- **Assignment**: Your answer must be the records below, given again exactly, with no pictures in it.

*** Block opens ***

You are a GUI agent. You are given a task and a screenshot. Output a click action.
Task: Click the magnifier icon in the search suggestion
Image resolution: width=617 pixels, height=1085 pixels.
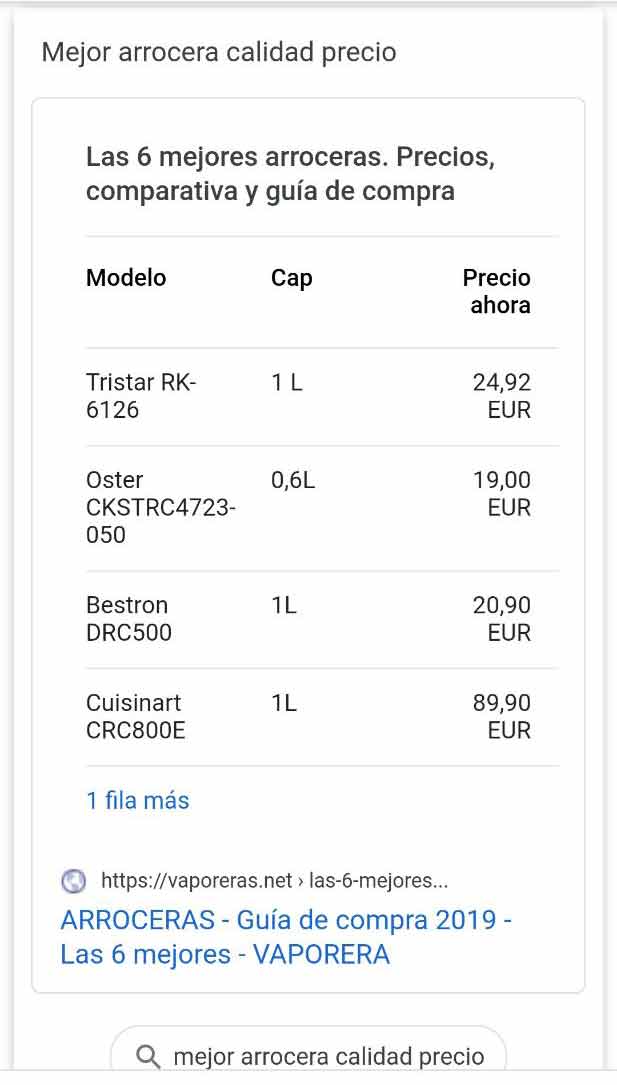point(148,1056)
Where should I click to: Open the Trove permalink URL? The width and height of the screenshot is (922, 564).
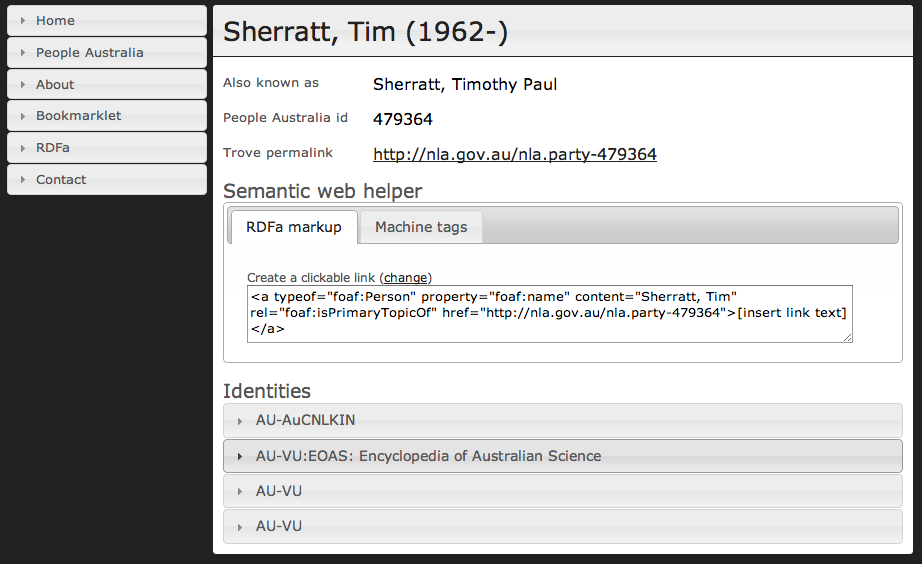[x=515, y=154]
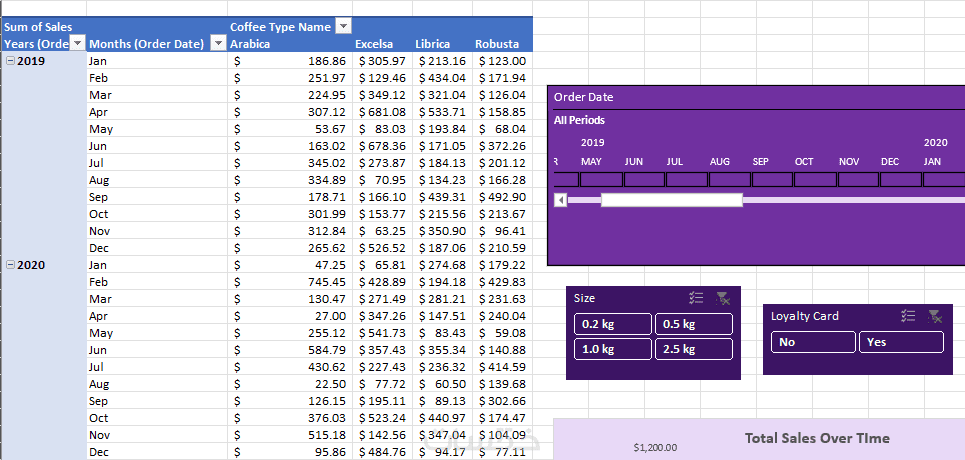Clear the Loyalty Card slicer filter
The image size is (965, 460).
click(x=935, y=316)
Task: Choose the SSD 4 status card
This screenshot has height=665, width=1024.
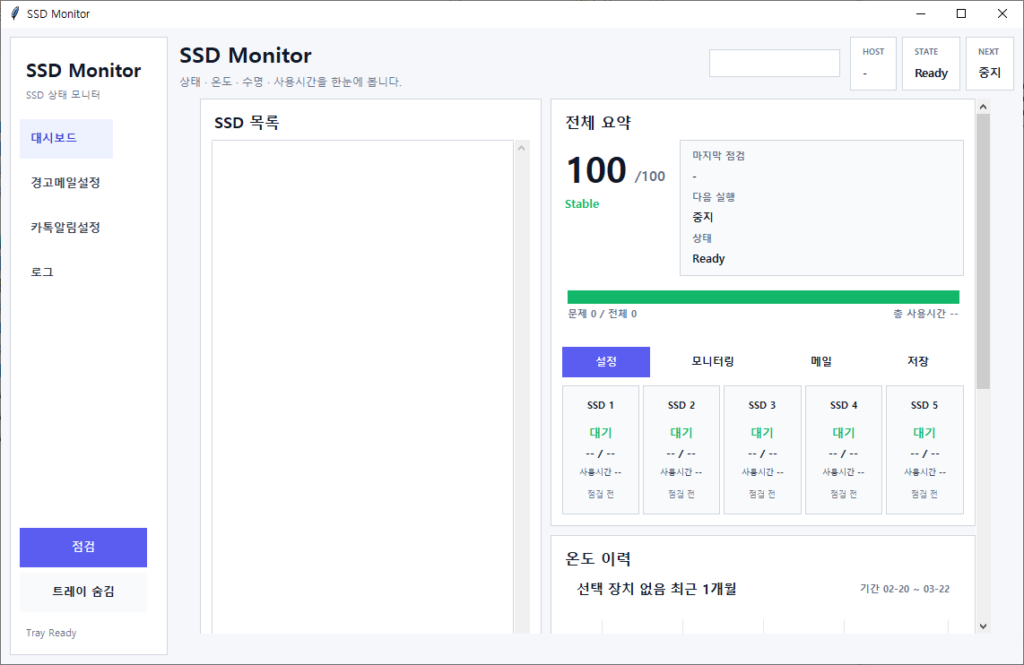Action: click(x=844, y=450)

*** Block closes ***

- **Response area**:
You are a GUI agent. You are given a task and a screenshot. Output a click action.
Task: Click the magnifier icon in the search suggestion
Image resolution: width=617 pixels, height=1085 pixels.
point(148,1056)
Where should I click to: Open the Trove permalink URL? The width and height of the screenshot is (922, 564).
[x=515, y=154]
Clear the Loyalty Card slicer filter
The image size is (965, 460).
click(x=935, y=316)
Task: Choose the SSD 4 status card
This screenshot has height=665, width=1024.
Action: click(x=844, y=450)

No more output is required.